Loin de l’univers glacial et impitoyable de Tár, Charlotte Wells a composé un film délicat, intime et touchant sur les vacances d’un père et de sa fille. Aftersun raconte le souvenir mélancolique d’un été en Turquie, auquel le temps a donné une saveur très particulière. Paul Mescal, le papa, et Franckie Corio, la petite Sophie, sont bouleversants de justesse, délicatement saisie par Charlotte Wells. Si le premier long-métrage de cette jeune cinéaste écossaise sort mercredi prochain, vous pourrez le voir en avant-première samedi à 20h15, en sa présence. 

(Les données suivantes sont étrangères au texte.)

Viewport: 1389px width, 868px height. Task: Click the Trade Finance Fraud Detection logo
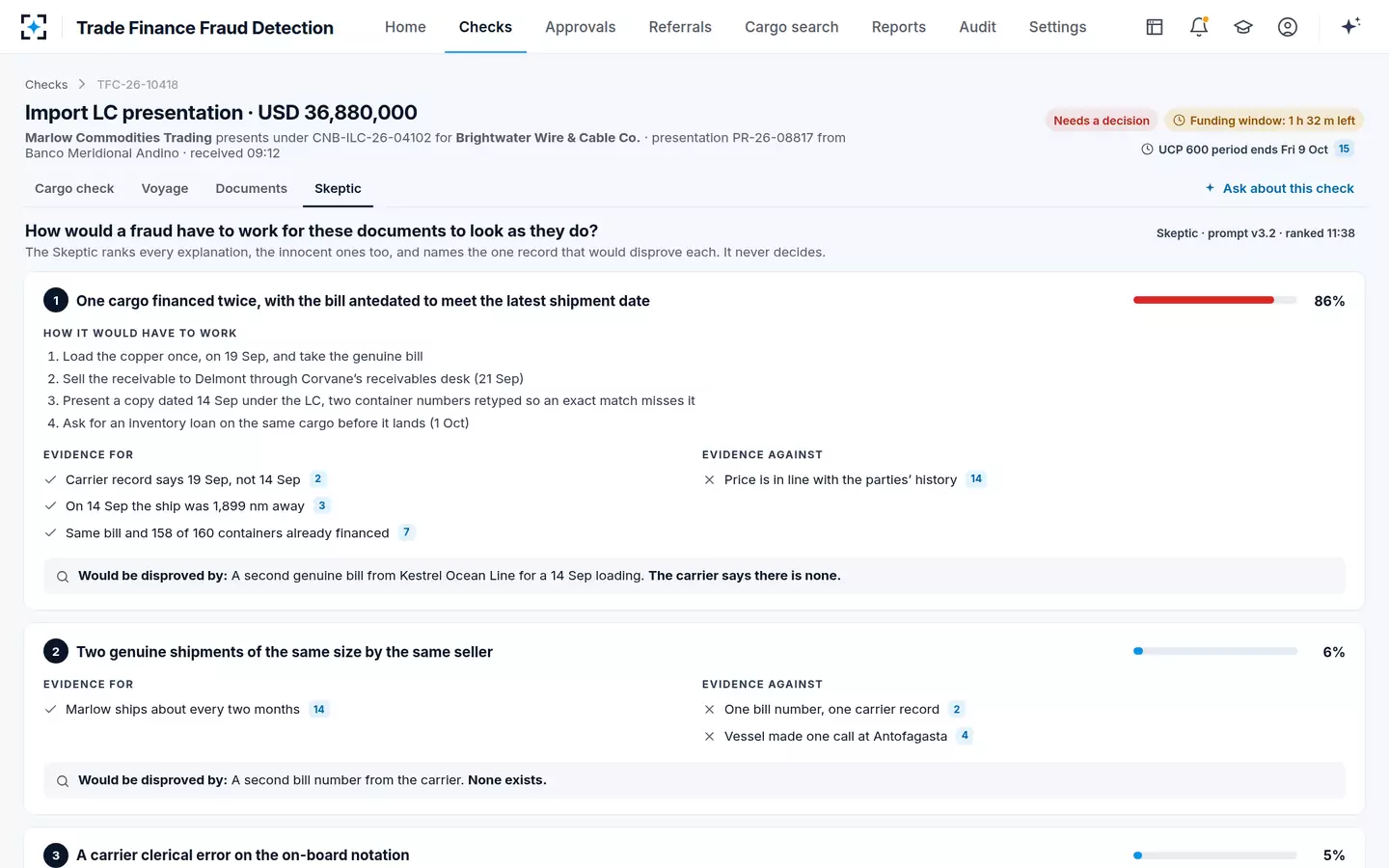[x=34, y=27]
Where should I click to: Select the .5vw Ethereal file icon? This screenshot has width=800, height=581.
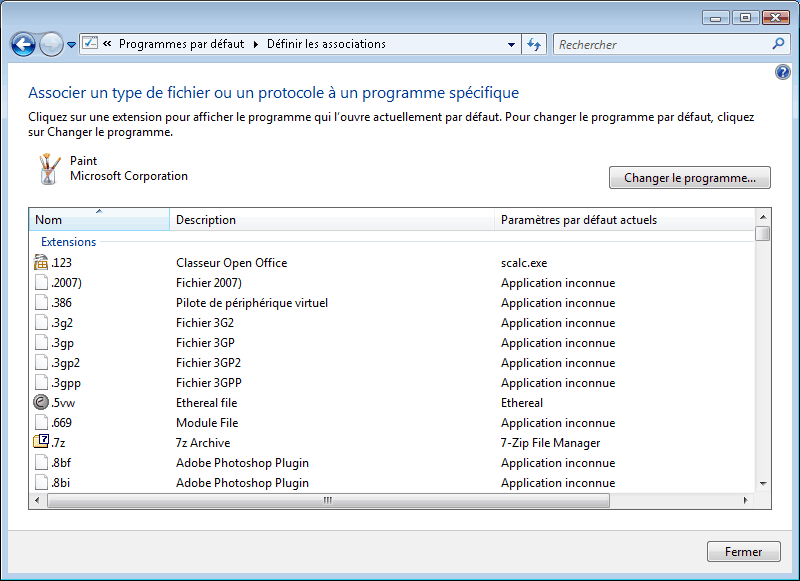tap(41, 402)
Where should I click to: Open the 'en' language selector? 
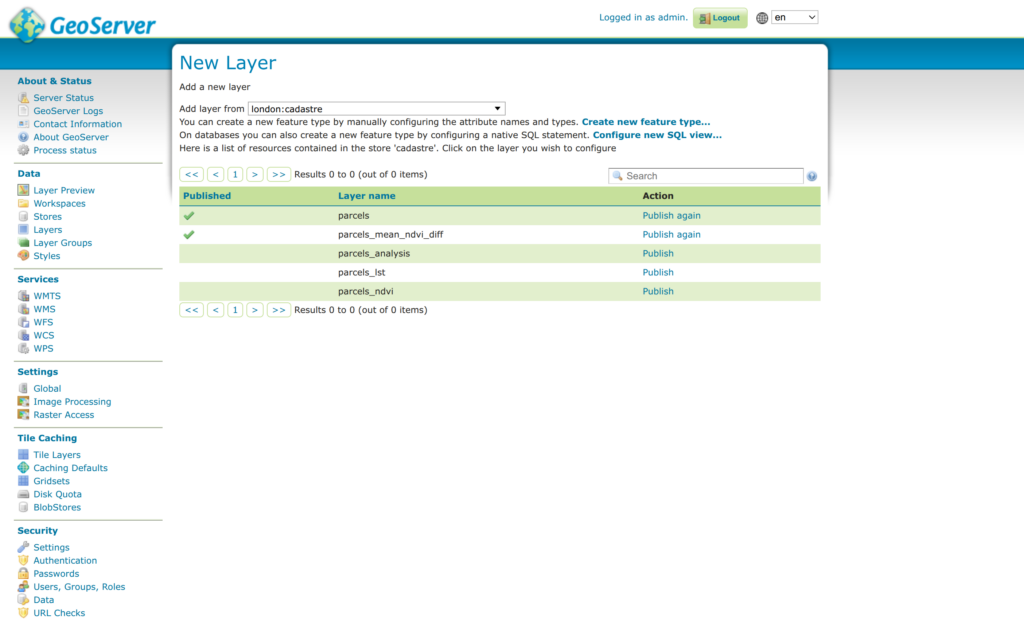click(x=795, y=18)
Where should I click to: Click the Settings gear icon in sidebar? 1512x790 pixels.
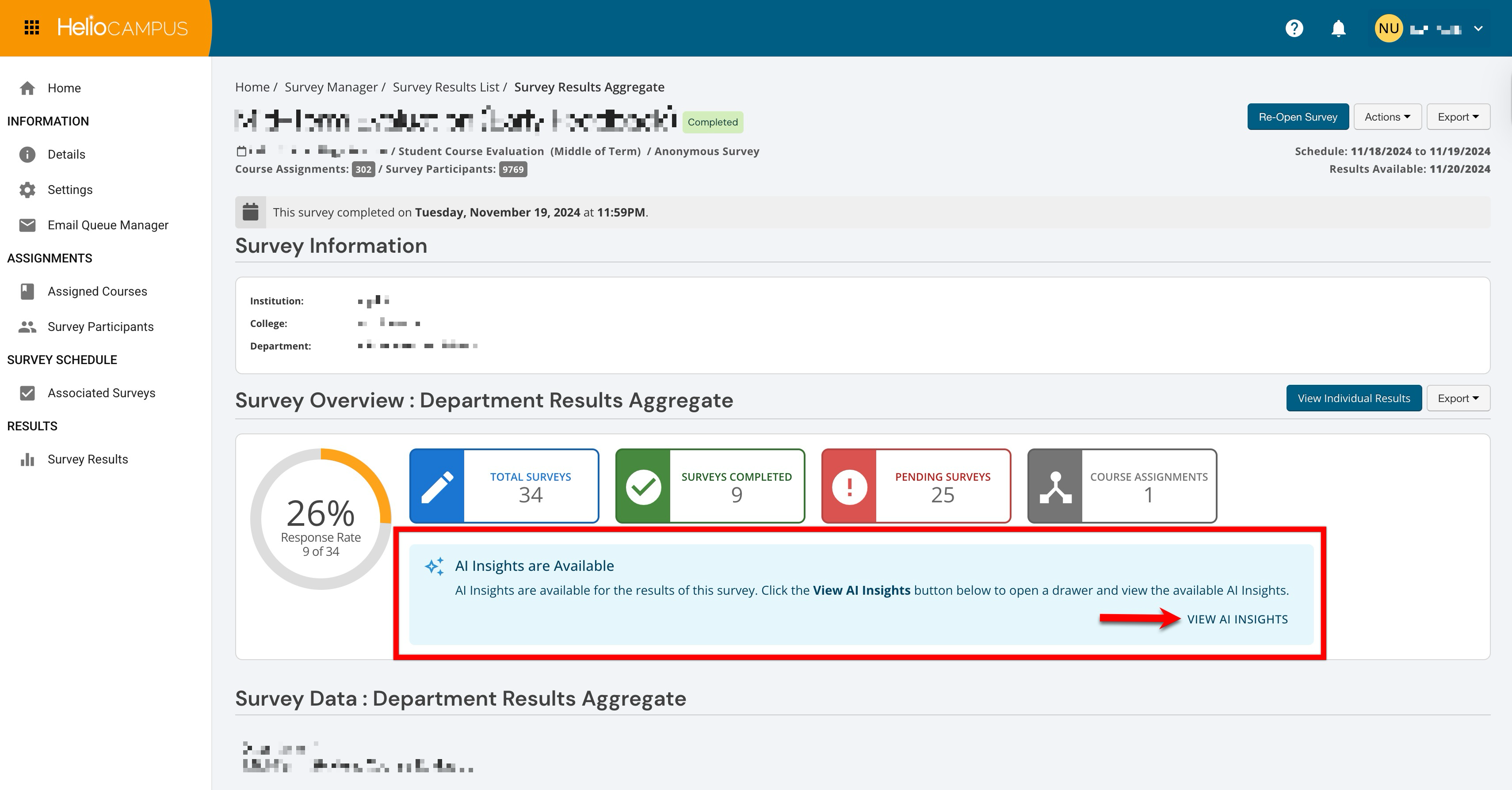(x=27, y=190)
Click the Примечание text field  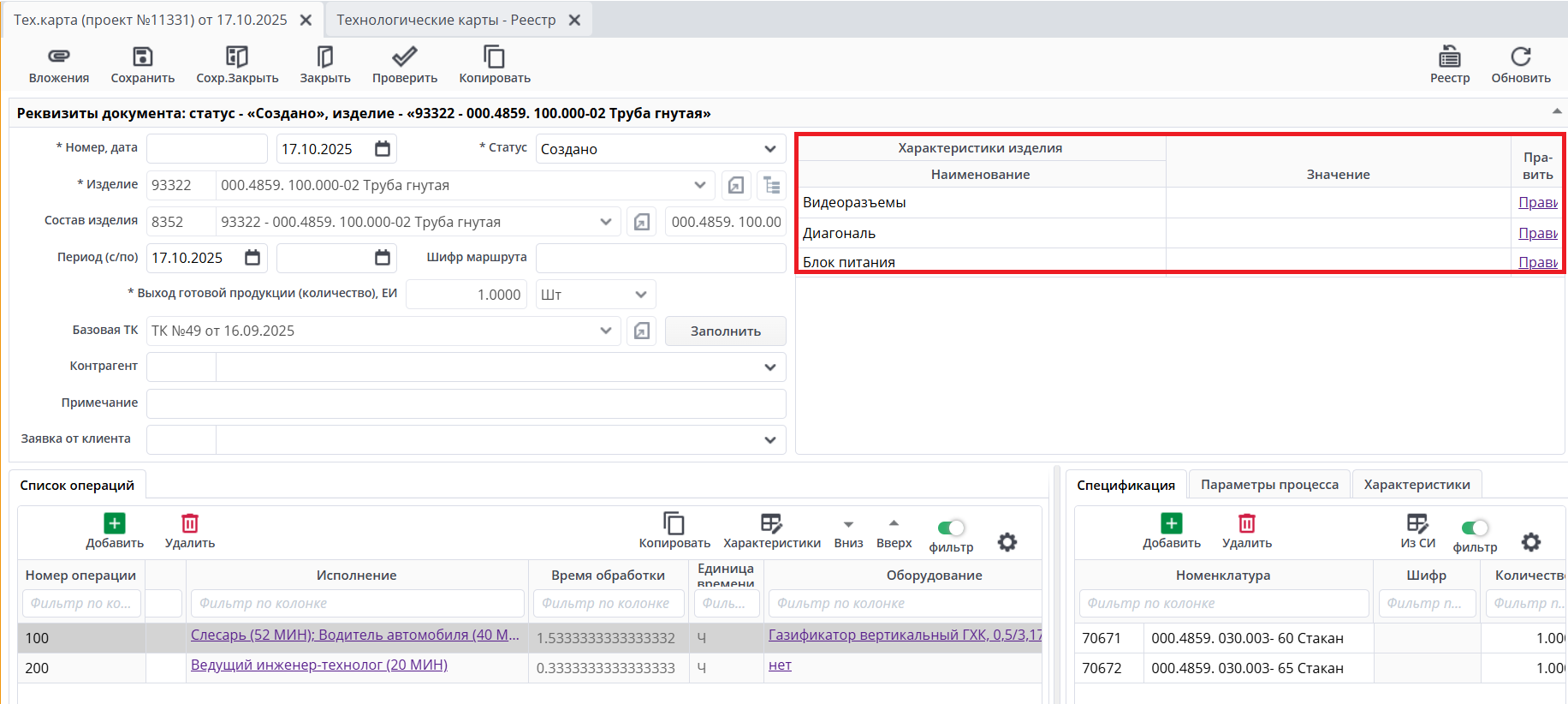466,403
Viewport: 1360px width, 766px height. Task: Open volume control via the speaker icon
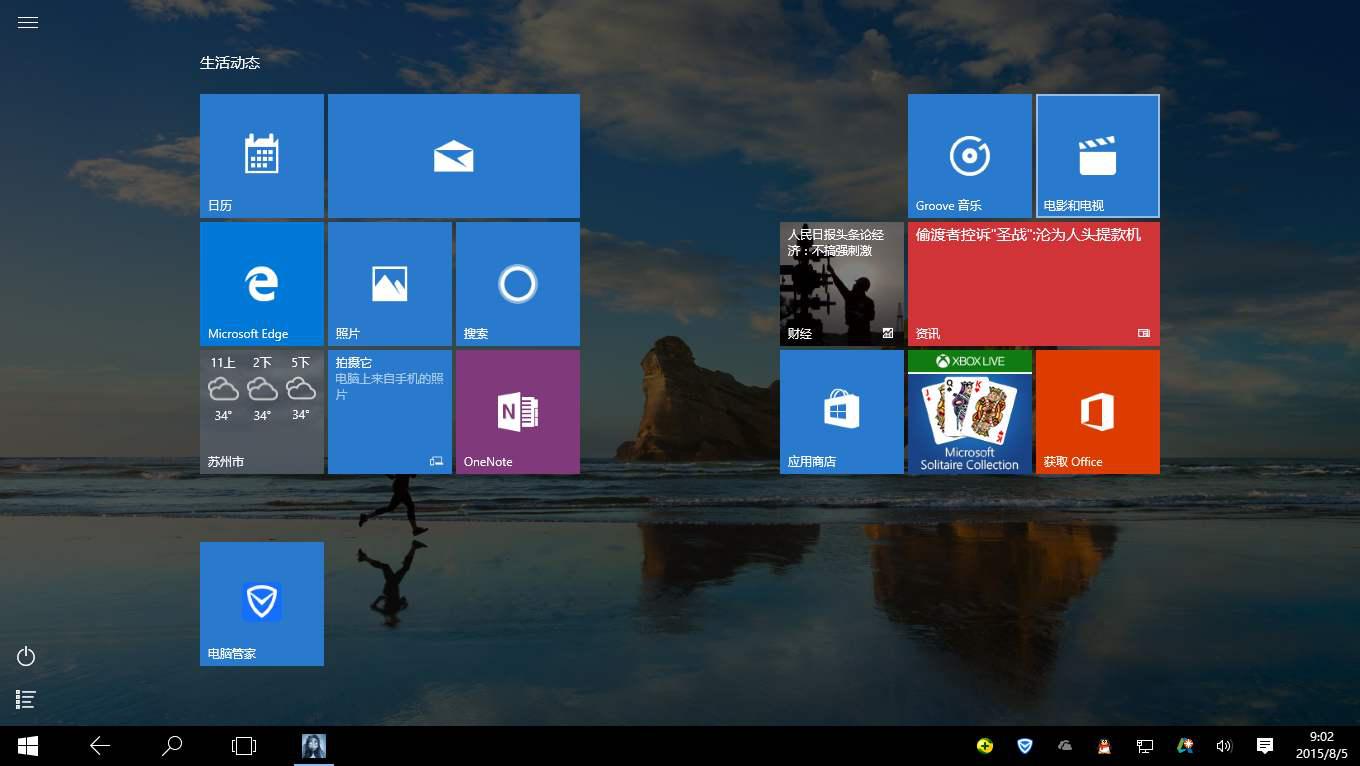tap(1224, 746)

Foisonnant, aussi épuisant que réjouissant, Babylon est un spectacle brutal et audacieux. A travers 4 personnages – l’étoile usée (Brad Pitt, exceptionnel), la starlette déglinguée (Margot Robbie, désarmante et surarmée), l’immigré mexicain (Diego Calva, ambitieux et amoureux), le trompettiste noir (touchant Jovan Adepo), Damien Chazelle nous plonge plus de 3 heures dans la folie, la démesure et la monstruosité du premier âge d’or du cinéma. Cette fresque grandiose est ponctuée de moments de bravoure, remarquablement rythmés par l’antienne jazzy de Justin Hurwitz. Même si le pétillant montage n’en laisse pas toujours le temps, observez chaque recoin de la scène de la fête ou du plateau de multi-tournage. Le moindre figurant (et il y en a beaucoup) y joue avec conviction une partition écrite. Aussi excessif et déraisonnable que l’époque évoquée – les années 20 à Hollywood – Babylon est une célébration du cinéma, dans sa grandeur, sa beauté, sa cruauté et sa décadence. 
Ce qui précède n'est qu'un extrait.